- Source information -
· · · ·

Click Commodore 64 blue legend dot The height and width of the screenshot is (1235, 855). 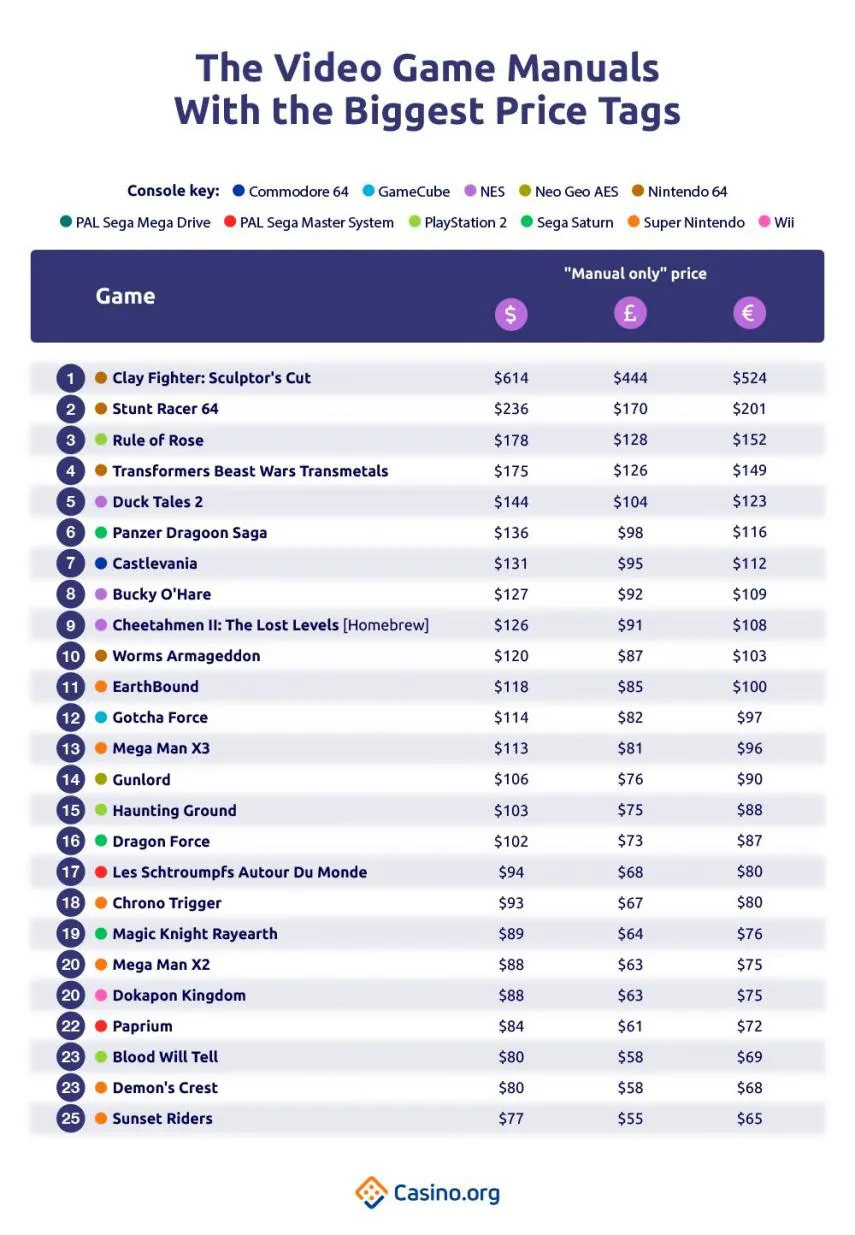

· · · ·

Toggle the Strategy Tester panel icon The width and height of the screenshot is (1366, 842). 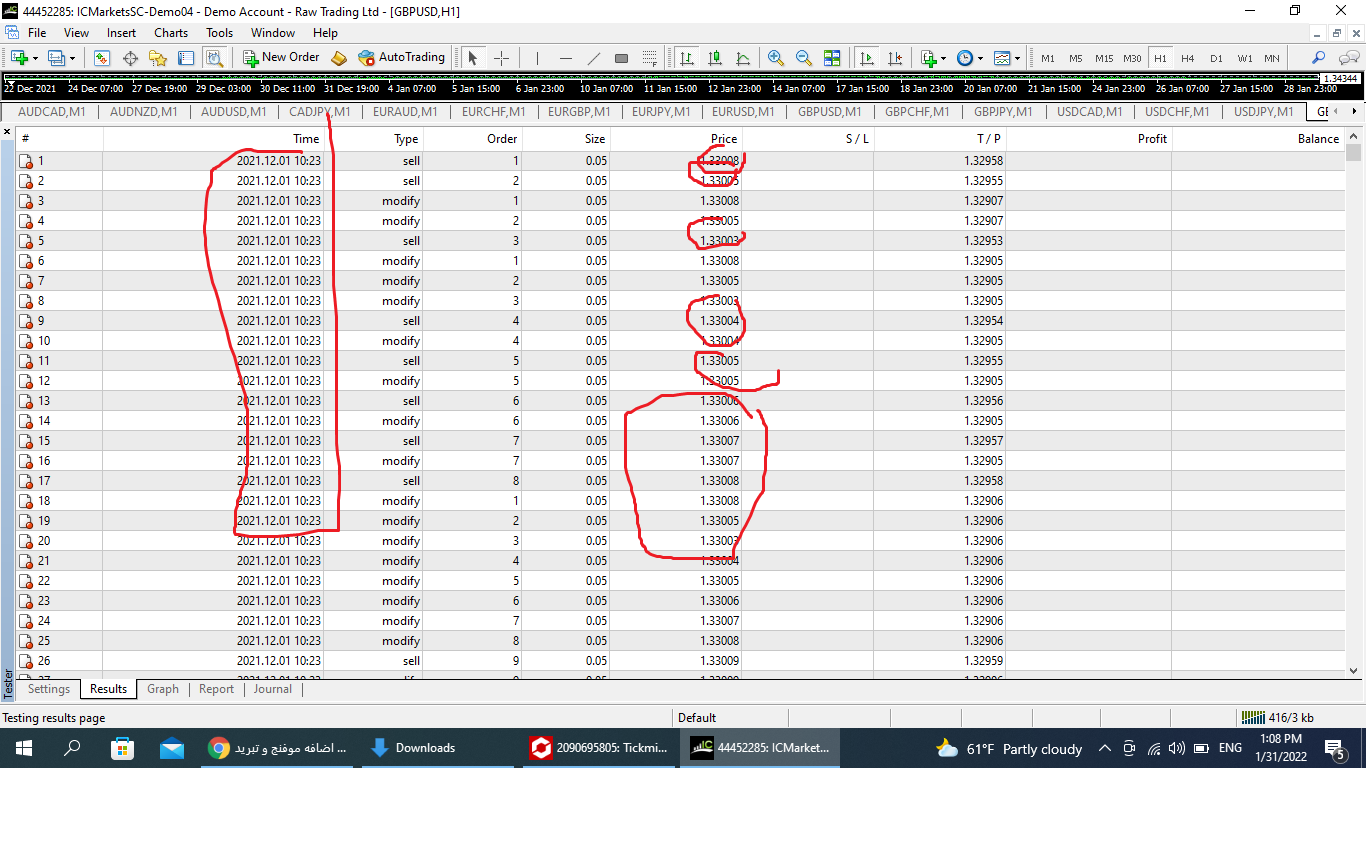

· · · ·

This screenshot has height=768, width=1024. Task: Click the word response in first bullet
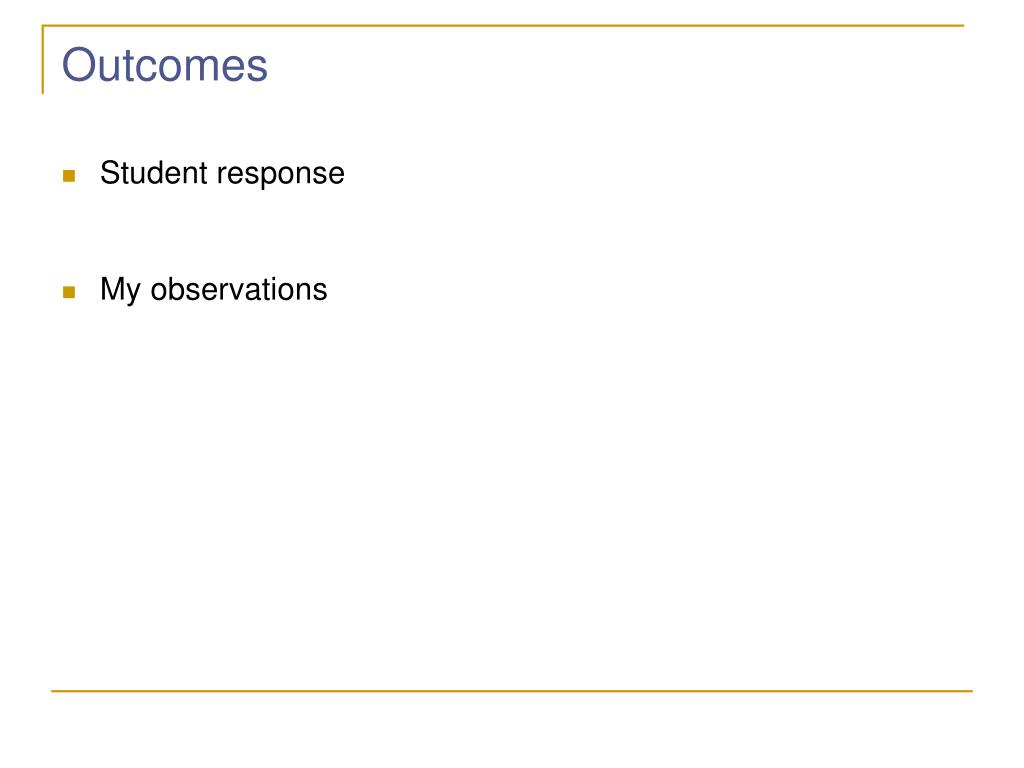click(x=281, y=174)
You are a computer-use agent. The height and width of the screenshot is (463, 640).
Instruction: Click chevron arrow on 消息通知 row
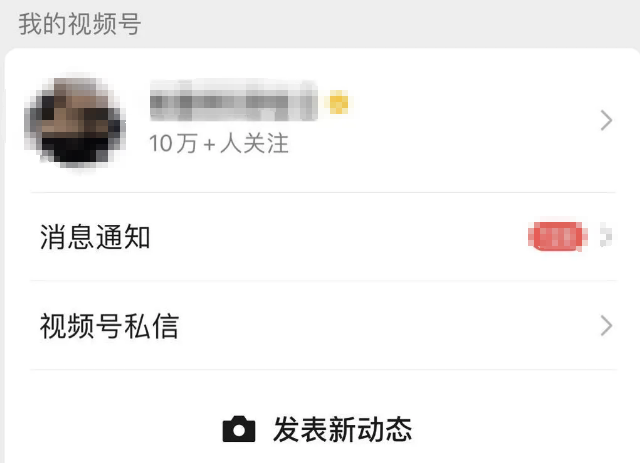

· · · ·

Using only the listing above, restate exactly the lines from the line containing "You are a computer-use" through the line containing "Instruction: Click chevron arrow on 消息通知 row", both included.

- Completed exercise -
You are a computer-use agent. The height and width of the screenshot is (463, 640).
Instruction: Click chevron arrow on 消息通知 row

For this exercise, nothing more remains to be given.